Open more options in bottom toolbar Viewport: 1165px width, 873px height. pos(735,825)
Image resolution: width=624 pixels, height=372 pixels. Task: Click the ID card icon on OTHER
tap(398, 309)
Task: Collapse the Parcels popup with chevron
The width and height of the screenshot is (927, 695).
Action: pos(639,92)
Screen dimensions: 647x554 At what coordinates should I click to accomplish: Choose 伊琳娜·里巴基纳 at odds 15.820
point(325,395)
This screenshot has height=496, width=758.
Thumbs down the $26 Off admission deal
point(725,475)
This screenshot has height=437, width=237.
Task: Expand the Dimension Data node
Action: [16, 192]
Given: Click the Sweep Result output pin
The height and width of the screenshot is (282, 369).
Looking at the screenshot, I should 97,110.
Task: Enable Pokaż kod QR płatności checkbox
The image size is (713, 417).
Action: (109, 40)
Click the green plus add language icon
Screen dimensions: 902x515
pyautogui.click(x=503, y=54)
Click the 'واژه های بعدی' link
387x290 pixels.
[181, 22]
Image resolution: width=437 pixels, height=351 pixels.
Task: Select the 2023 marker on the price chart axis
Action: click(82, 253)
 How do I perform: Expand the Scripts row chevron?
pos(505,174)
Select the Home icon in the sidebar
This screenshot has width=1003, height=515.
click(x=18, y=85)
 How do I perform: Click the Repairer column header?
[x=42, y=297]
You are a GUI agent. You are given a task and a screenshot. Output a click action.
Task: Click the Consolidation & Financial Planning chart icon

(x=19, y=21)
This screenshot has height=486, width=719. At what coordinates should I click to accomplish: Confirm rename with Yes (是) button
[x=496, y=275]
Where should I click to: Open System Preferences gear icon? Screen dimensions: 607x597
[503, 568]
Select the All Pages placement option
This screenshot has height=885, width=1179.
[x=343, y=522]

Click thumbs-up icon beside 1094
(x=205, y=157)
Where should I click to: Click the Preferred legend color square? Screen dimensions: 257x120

Instructions for the task:
Return all of the records above, word for word and line for line, with nothing changed.

Exercise solution:
Open more options in bottom toolbar Viewport: 1165px width, 873px height. pos(735,825)
Image resolution: width=624 pixels, height=372 pixels. Task: Click the ID card icon on OTHER
tap(398, 309)
Task: Collapse the Parcels popup with chevron
The width and height of the screenshot is (927, 695).
Action: pos(639,92)
Screen dimensions: 647x554 At what coordinates should I click to accomplish: Choose 伊琳娜·里巴基纳 at odds 15.820
point(325,395)
This screenshot has height=496, width=758.
Thumbs down the $26 Off admission deal
point(725,475)
This screenshot has height=437, width=237.
Task: Expand the Dimension Data node
Action: [16, 192]
Given: Click the Sweep Result output pin
The height and width of the screenshot is (282, 369).
Looking at the screenshot, I should 97,110.
Task: Enable Pokaż kod QR płatności checkbox
The image size is (713, 417).
Action: (109, 40)
Click the green plus add language icon
Screen dimensions: 902x515
pyautogui.click(x=503, y=54)
Click the 'واژه های بعدی' link
387x290 pixels.
[181, 22]
Image resolution: width=437 pixels, height=351 pixels.
Task: Select the 2023 marker on the price chart axis
Action: click(82, 253)
 How do I perform: Expand the Scripts row chevron?
pos(505,174)
Select the Home icon in the sidebar
This screenshot has width=1003, height=515.
click(x=18, y=85)
 How do I perform: Click the Repairer column header?
[x=42, y=297]
You are a GUI agent. You are given a task and a screenshot. Output a click action.
Task: Click the Consolidation & Financial Planning chart icon

(x=19, y=21)
This screenshot has height=486, width=719. At what coordinates should I click to accomplish: Confirm rename with Yes (是) button
[x=496, y=275]
Where should I click to: Open System Preferences gear icon? Screen dimensions: 607x597
[503, 568]
Select the All Pages placement option
This screenshot has height=885, width=1179.
[x=343, y=522]

Click thumbs-up icon beside 1094
(x=205, y=157)
Where should I click to: Click the Preferred legend color square? Screen dimensions: 257x120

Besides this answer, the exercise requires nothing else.